Ive just recently decided to get back into using my PCs idle time to contribute to scientific and medical research. I used to do this quite some time ago, when taking blocks of data from the Arecibo radio telescope and searching it for evidence of little green men was all the rage, but havent done so for some time.
Its been suggested to me that others might be interested in this and that I should mention on here how to get involved, so, I will,
Firstly, you need to know what it is your getting involved in! Essentially, your letting your processing power be used in an official and above board Botnet! But, unlike a spammer or other nefarious dude of the internet underworld, in this case your processing power is used for the good of mankind, or, at the very least, to help some very dull mathematicians solve hideously difficult and probably pointless equations involving prime numbers, and give them maybe enough of an exciting moment that just one might actually manage to pull a girl...

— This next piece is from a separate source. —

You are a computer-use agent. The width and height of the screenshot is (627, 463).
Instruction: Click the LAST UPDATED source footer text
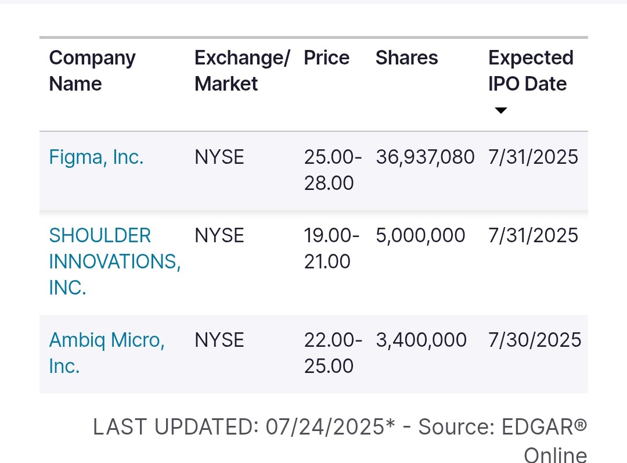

What you are doing is getting involved in Distributed Computing, as part of a Grid Network. Imagine the architecture of a supercomputer - lots and lots of processor cards rammed into vast racks, and all networked together. Now, imaging that each of those cards was not in a rack, but in someones home, office, mobile phone etc, and the network was the internet. Well, thats exactly it. A control server splits the work up into liddle iddy biddy meatballs, and sends a few to your device. Your CPU (and if you have a powerful enough one and your project can use it, your GPU) then crunches the numbers - so long as your not using it yourself. If you are, it waits until your not (or does less crunches) and then starts again. The result is that instead of sitting there bored and running windows idle processes, waiting for you to play, your expensive multi-core processor can happily get on with doing what it was made for. When its done, it sends the finished jobs back, does its best silicon Oliver Twist and asks for more, and the work server assigns you credit for a job well done.
So what do you need to do this? and above all, why would you?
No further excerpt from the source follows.